設問一覧:
[a] 本文で固定費の見直しのヒントとして見出しに挙げられている項目は何ですか?すべて答えてください。
[b] 本文によると、テザリングとはどのような機能ですか?

本文抜粋:
▬▬▬
今回は、年金収入の中でも心にゆとりを持って暮らすために、今日から始められる家計の見直しポイントを4つご紹介します。
家計の見直し1:固定費を減らす
毎月の支出の中でも、固定費の見直しは最も効果が大きい節約ポイントです。なぜなら、いったん削減すればその後も自動的に支出が減り、無理なく節約が続くからです。長年「当たり前」と思って払い続けている費用はありませんか? 実は見直すだけで月に数千円、年単位では数万円の節約につながることもあります。「削れない」と思い込んでいる支出こそ、見直すチャンスです。主な固定費の見直しのヒントをご紹介します。
●家賃・住宅ローン
家賃や住宅ローンは、家計の中でも特に大きな負担となる固定費です。もし今の住まいが広過ぎたり、住宅ローンの金利が高いままになっていたりする場合は、見直しのチャンス。金利の低いローンへ借り換えたり、ライフスタイルに合った住まいへ引っ越したりすることで、毎月の支出を数万円単位で減らせる可能性があります。
●スマホ・インターネット料金
通信費は、契約を見直すだけで毎月数千円の節約が可能です。使っていない通話定額プランや大容量データ契約を続けていないか確認してみましょう。
また、自宅にWi-Fiがある人は、スマホのデータプランを小さくするだけで節約できます。使っていないオプションや有料サービスの解約も忘れずに行いましょう。1人暮らしなら、固定回線をやめてスマホのテザリング機能で代用する方法もあります。
※テザリングとは、スマホをWi-Fiルーターのように使い、パソコンやタブレットなどをインターネットに接続できる機能のことです。
●医療保険・生命保険
生命保険や医療保険は、ライフステージに合わせて定期的に見直すことが大切です。子どもが独立した後も高額な死亡保障を続けていないか、複数の保険で同じ保障を重複していないか確認しましょう。
日本には「高額療養費制度」や「公的年金」など、万一に備える制度があります。これらを踏まえ、“今の自分に必要な保障だけ”を残すことが節約の第一歩です。
●サブスクリプションサービス(定額サービス)
動画や音楽、雑誌などの定額サービスは、知らないうちに重複契約していることがあります。数カ月使っていないものは一度解約し、本当に必要になったときに再契約するようにしましょう。定額サービスの見直しは、支出を抑えるだけでなく、暮らしをスッキリ整えるきっかけにもなります。
▬▬▬
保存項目

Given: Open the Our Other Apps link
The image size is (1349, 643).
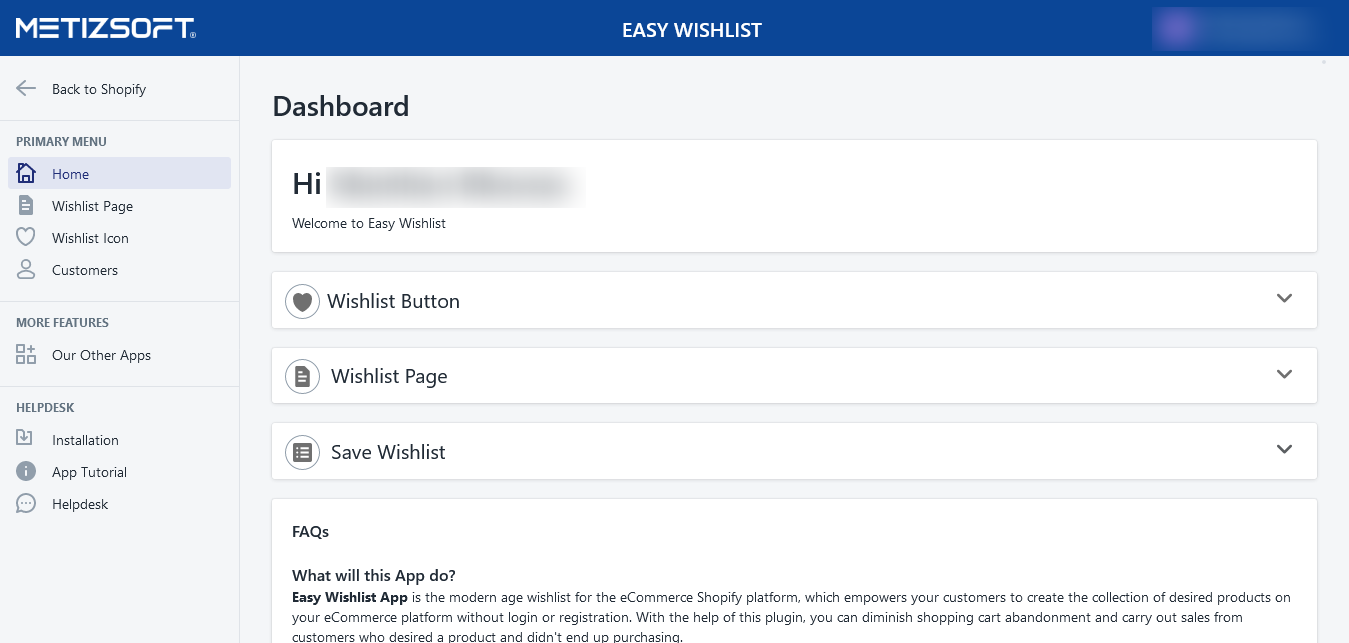Looking at the screenshot, I should pos(101,355).
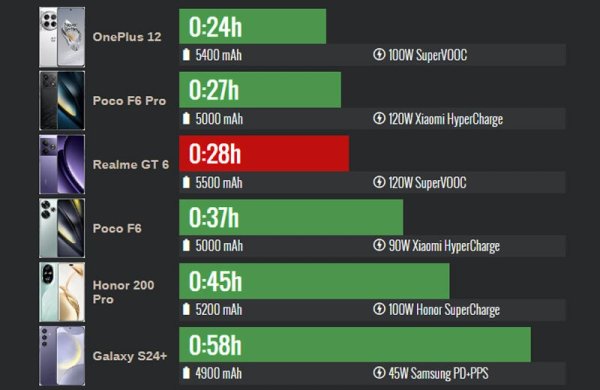The height and width of the screenshot is (390, 600).
Task: Click the Honor 200 Pro name label
Action: pyautogui.click(x=123, y=292)
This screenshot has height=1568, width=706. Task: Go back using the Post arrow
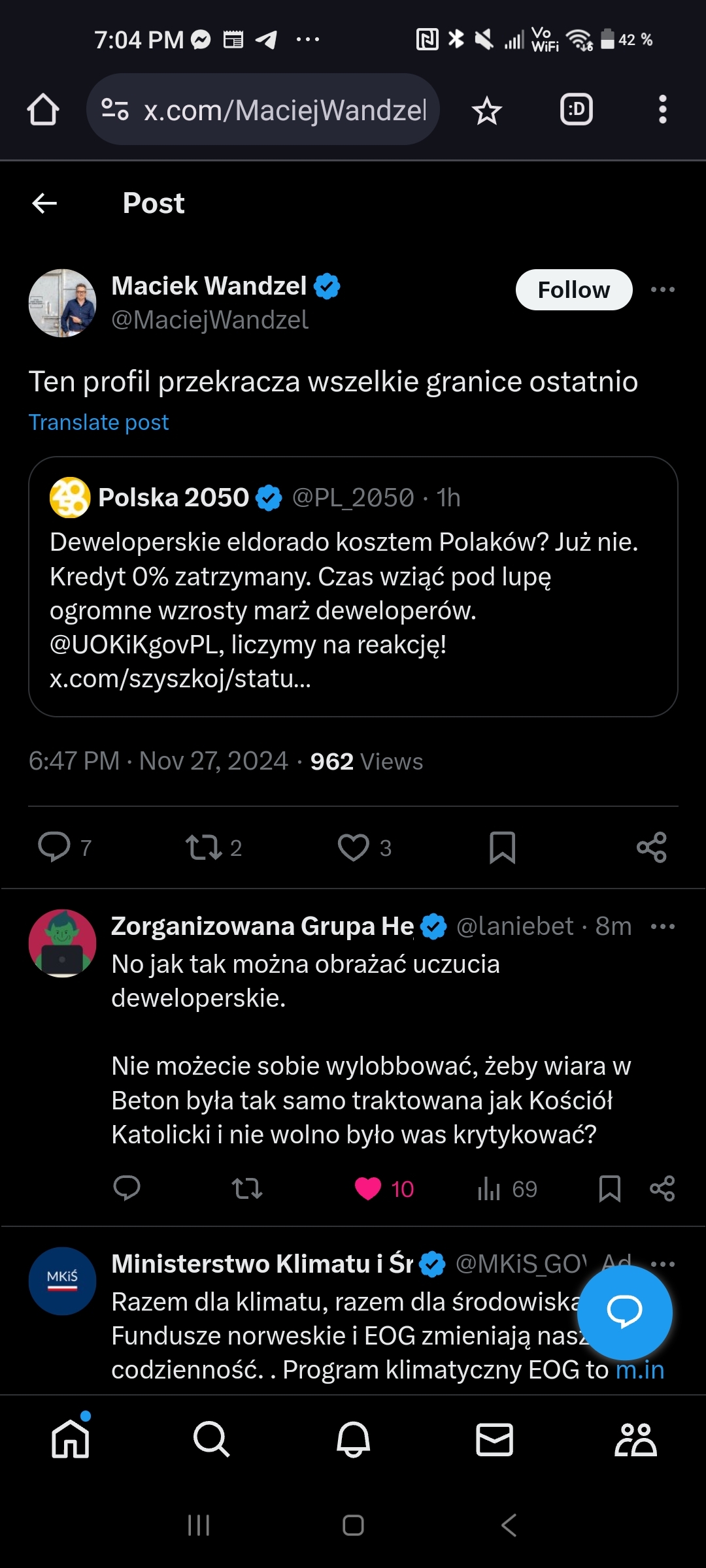click(44, 203)
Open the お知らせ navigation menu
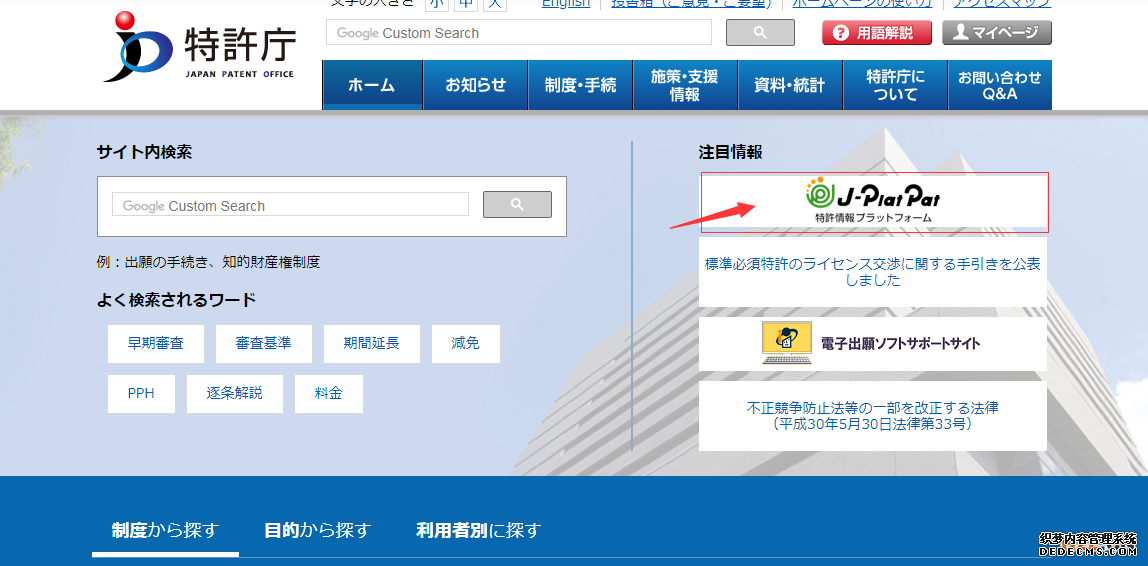This screenshot has width=1148, height=566. click(475, 85)
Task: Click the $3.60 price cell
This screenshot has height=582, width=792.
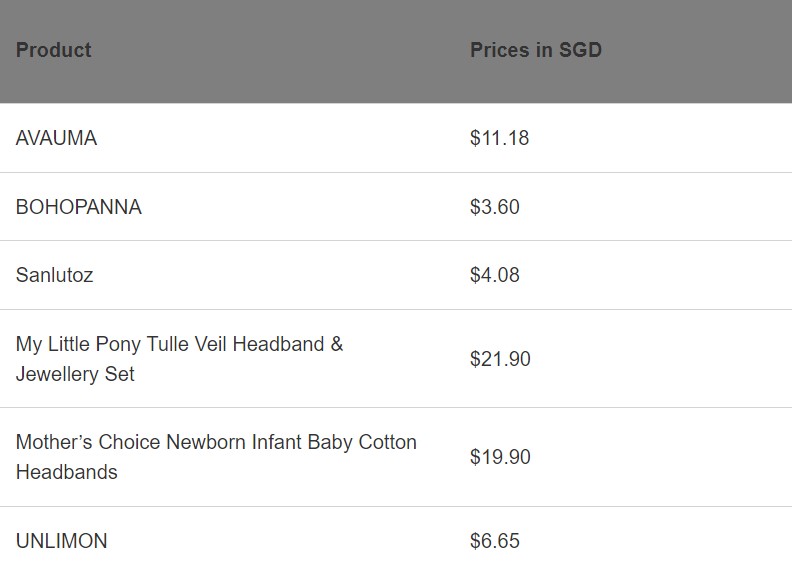Action: (x=495, y=207)
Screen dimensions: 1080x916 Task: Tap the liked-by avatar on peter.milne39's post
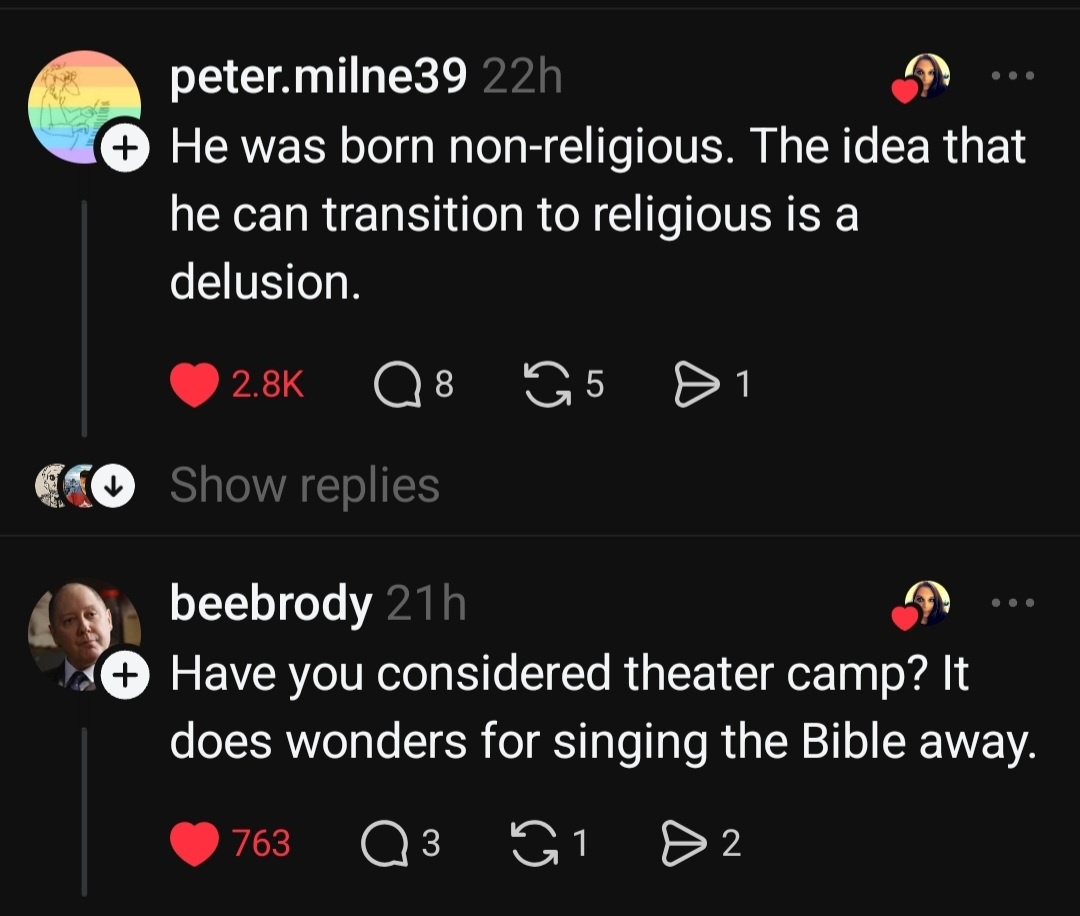pyautogui.click(x=925, y=78)
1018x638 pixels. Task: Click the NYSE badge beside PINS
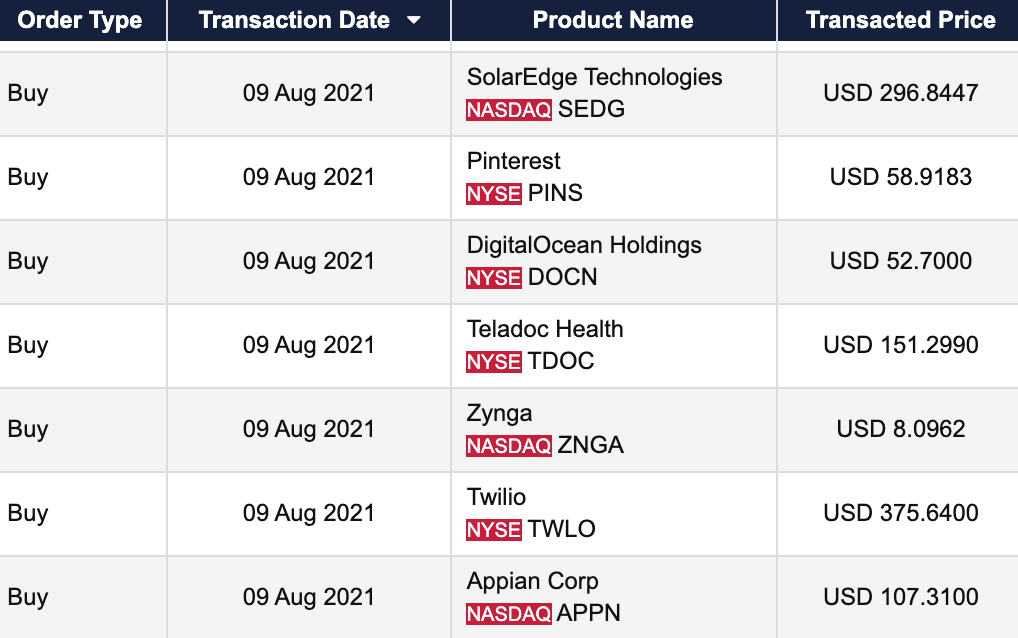493,194
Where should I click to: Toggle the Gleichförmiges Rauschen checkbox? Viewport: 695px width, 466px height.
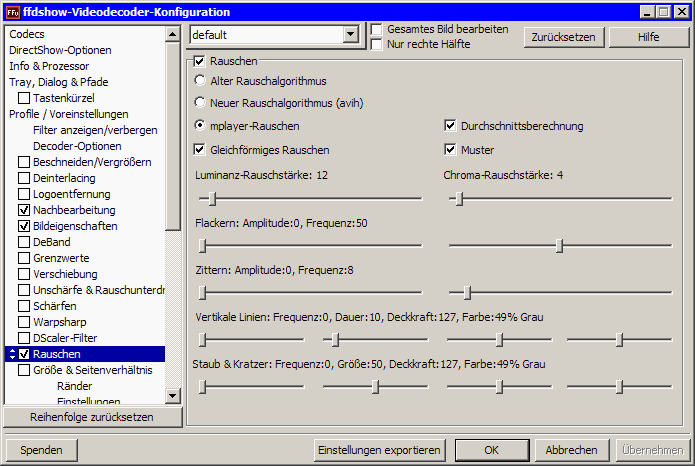pyautogui.click(x=200, y=150)
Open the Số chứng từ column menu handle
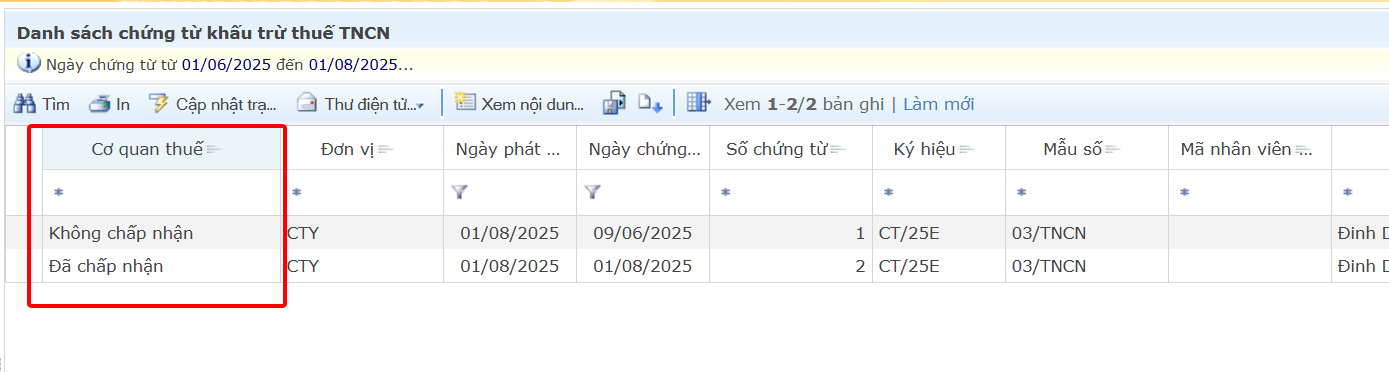The height and width of the screenshot is (372, 1389). (x=838, y=150)
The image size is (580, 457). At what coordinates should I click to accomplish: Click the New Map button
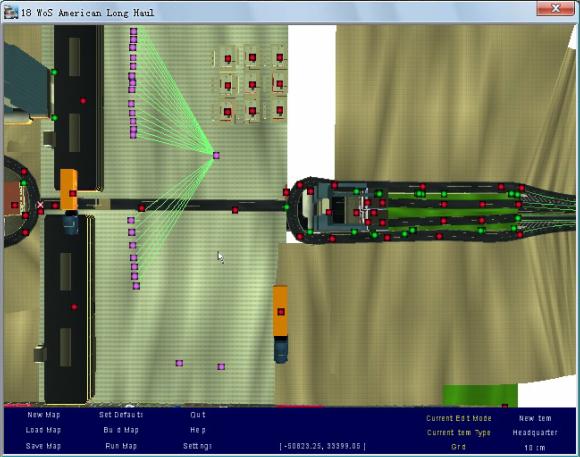tap(43, 415)
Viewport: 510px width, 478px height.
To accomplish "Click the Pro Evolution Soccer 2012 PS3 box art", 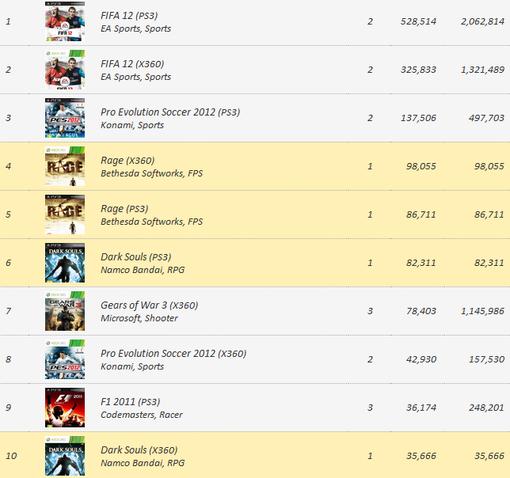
▬▬▬
解答:
[a]
家賃・住宅ローン
スマホ・インターネット料金
医療保険・生命保険
サブスクリプションサービス(定額サービス)

[b] スマホをWi-Fiルーターのように使い、パソコンやタブレットなどをインターネットに接続できる機能です。